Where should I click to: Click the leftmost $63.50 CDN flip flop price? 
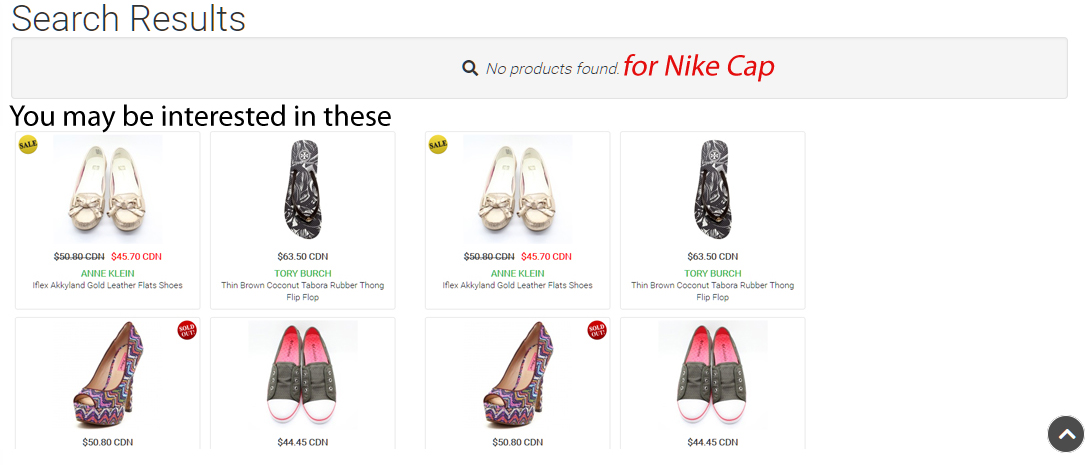303,257
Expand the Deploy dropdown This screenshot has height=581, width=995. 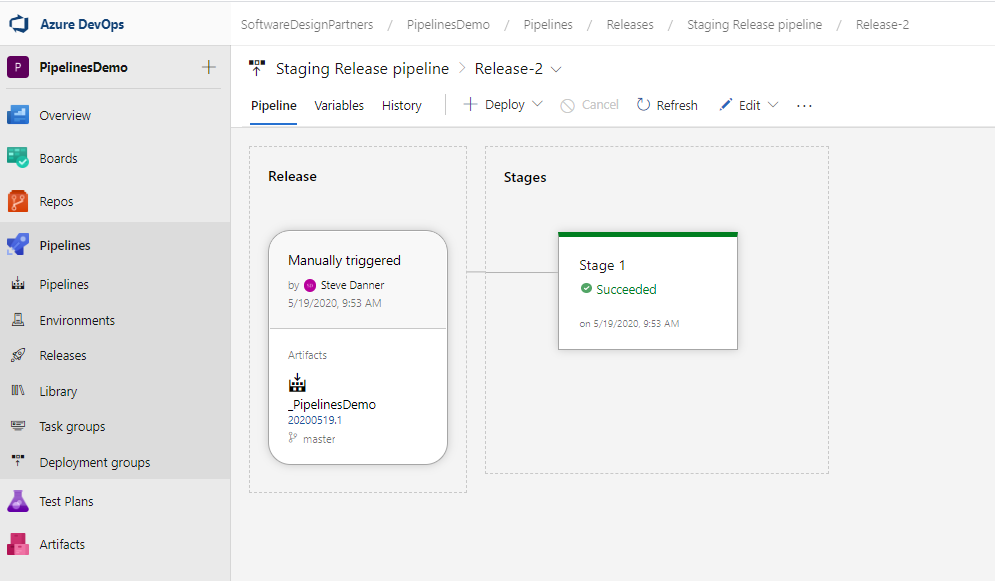(x=537, y=104)
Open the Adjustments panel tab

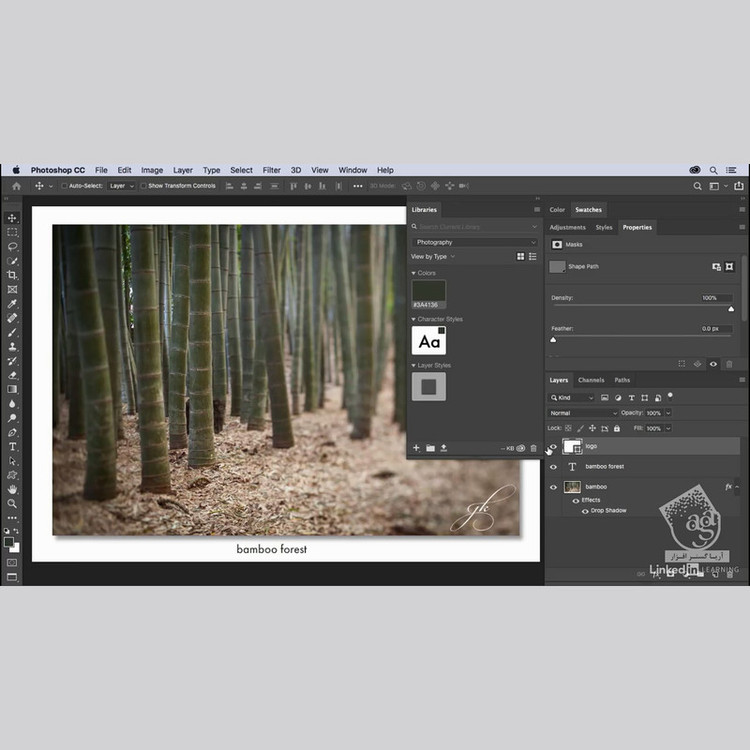[567, 227]
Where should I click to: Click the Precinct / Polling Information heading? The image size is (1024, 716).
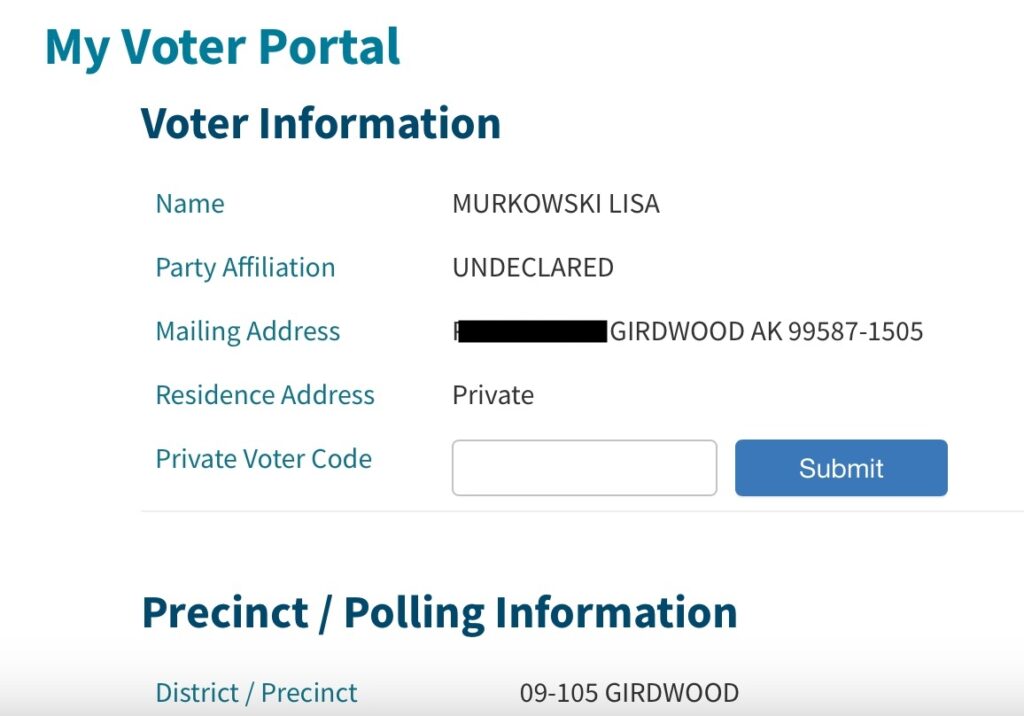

::::

=== Task requirements ===
Each line from the one containing "Open the Adjustments panel tab" through the final line of the data must be reproduced exactly, both ends included, with no pictures in the copy.

=== Exercise response ===
Open the Adjustments panel tab

[567, 227]
Where should I click to: Click the Precinct / Polling Information heading? The image size is (1024, 716).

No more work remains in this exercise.